Records supplied:

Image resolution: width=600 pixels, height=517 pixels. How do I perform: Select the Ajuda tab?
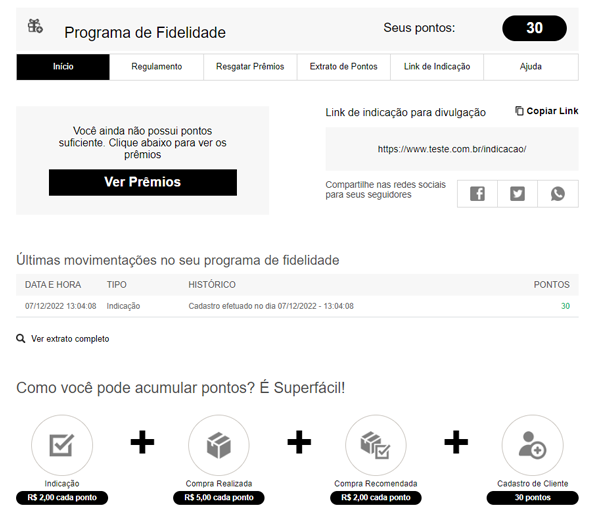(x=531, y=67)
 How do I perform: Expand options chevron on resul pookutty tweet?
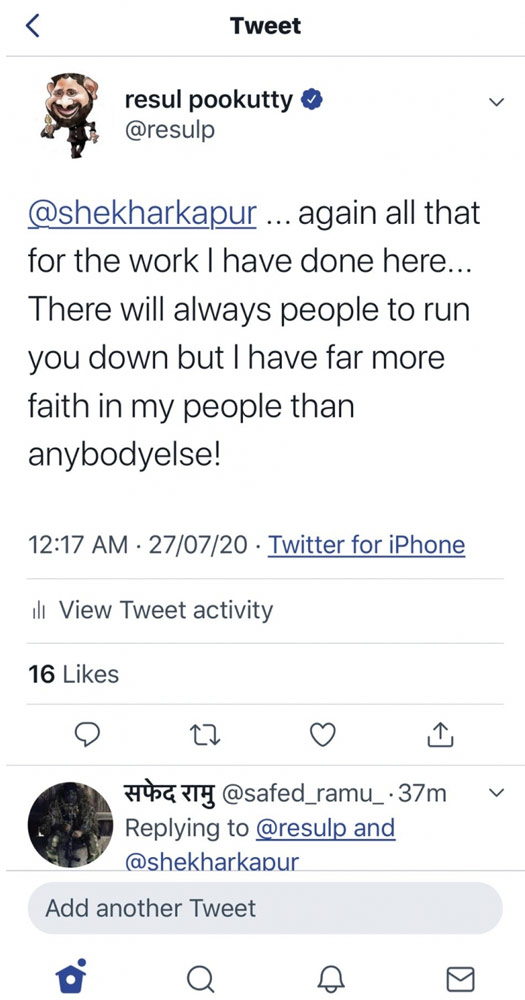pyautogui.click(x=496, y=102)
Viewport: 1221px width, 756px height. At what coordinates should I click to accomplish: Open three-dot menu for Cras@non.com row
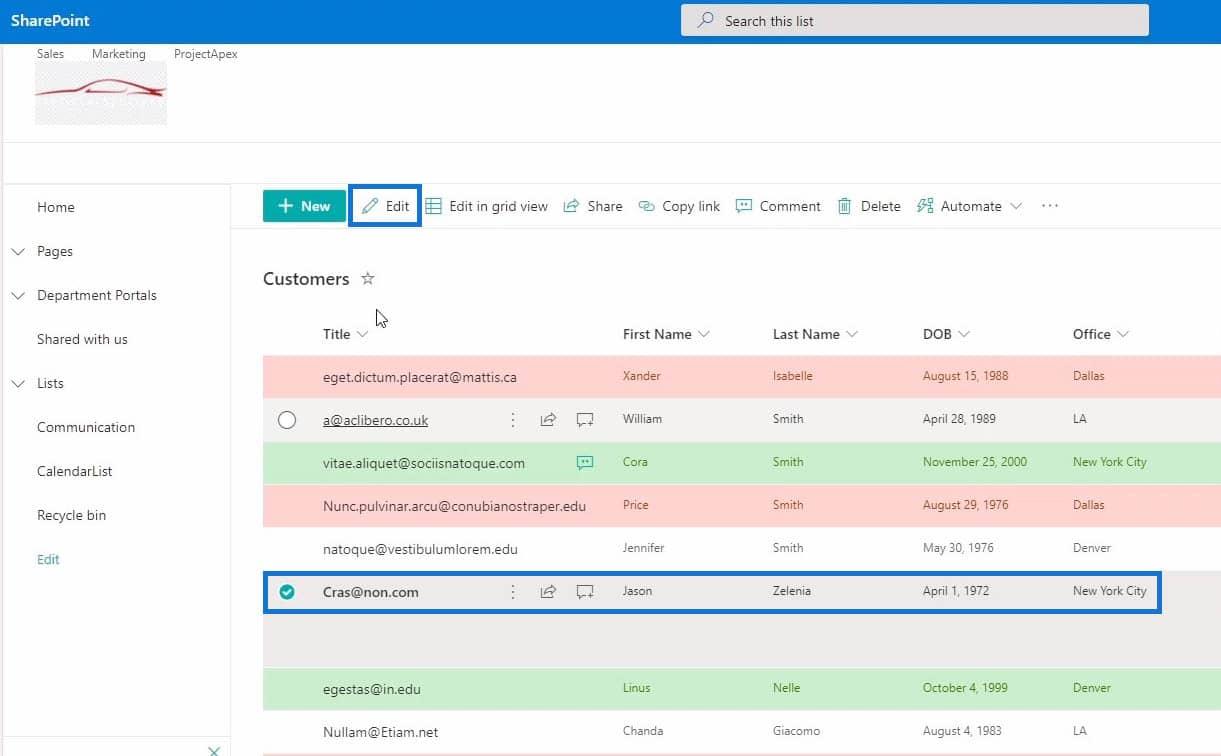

Work instructions: Reproduce everything above exactly, images excluded.

Expected output:
Image resolution: width=600 pixels, height=517 pixels. How do I perform: Select the Ajuda tab?
(x=531, y=67)
 How do I perform: Expand options chevron on resul pookutty tweet?
pyautogui.click(x=496, y=102)
Viewport: 1221px width, 756px height. At what coordinates should I click to accomplish: Open three-dot menu for Cras@non.com row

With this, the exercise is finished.